- [YOUR INSTRUCTIONS]:
Your answer must hold only the lines below from the line containing "Task: Click the browser reload page icon" through the line containing "980x546 pixels.", each reproduced exactly.

- [DATA]:
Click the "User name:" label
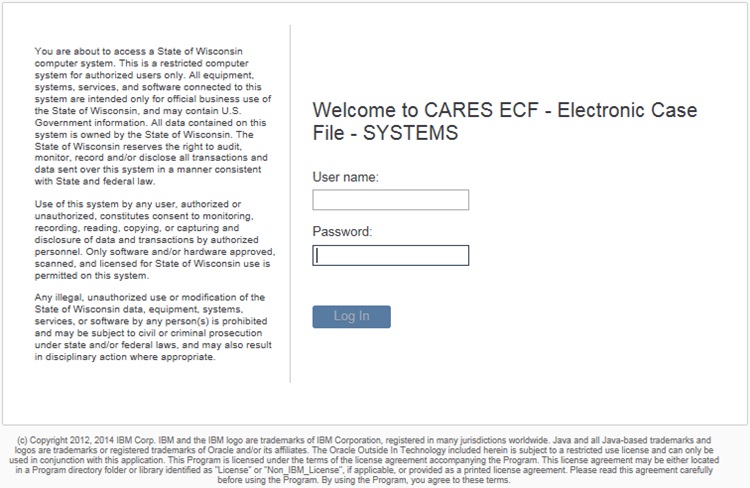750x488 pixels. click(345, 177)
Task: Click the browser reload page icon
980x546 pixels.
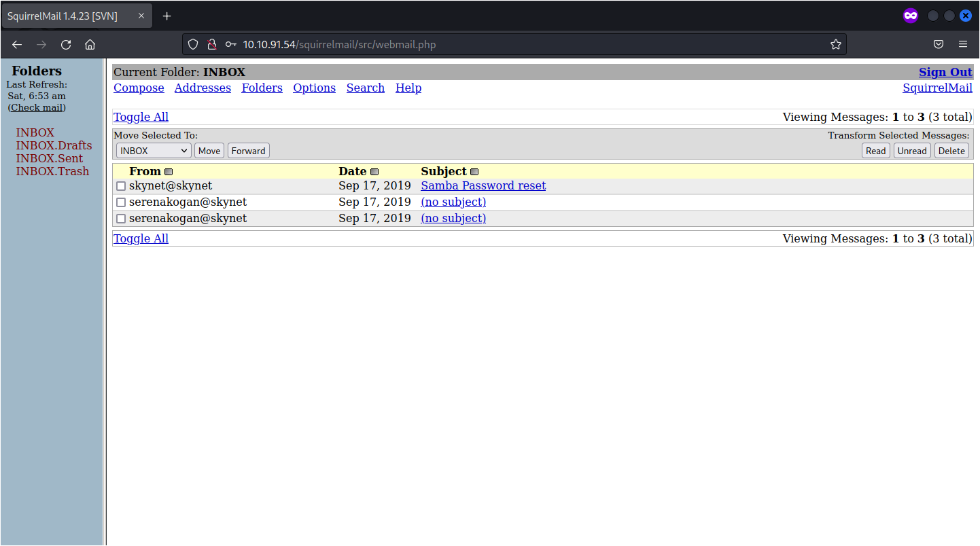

--

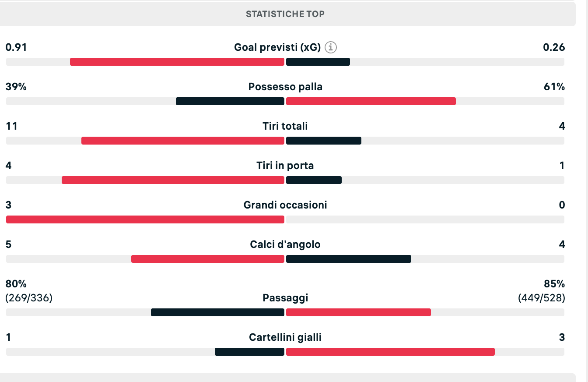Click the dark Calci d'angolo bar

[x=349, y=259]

- [EXERCISE RESPONSE]:
Task: Click the browser reload page icon
980x546 pixels.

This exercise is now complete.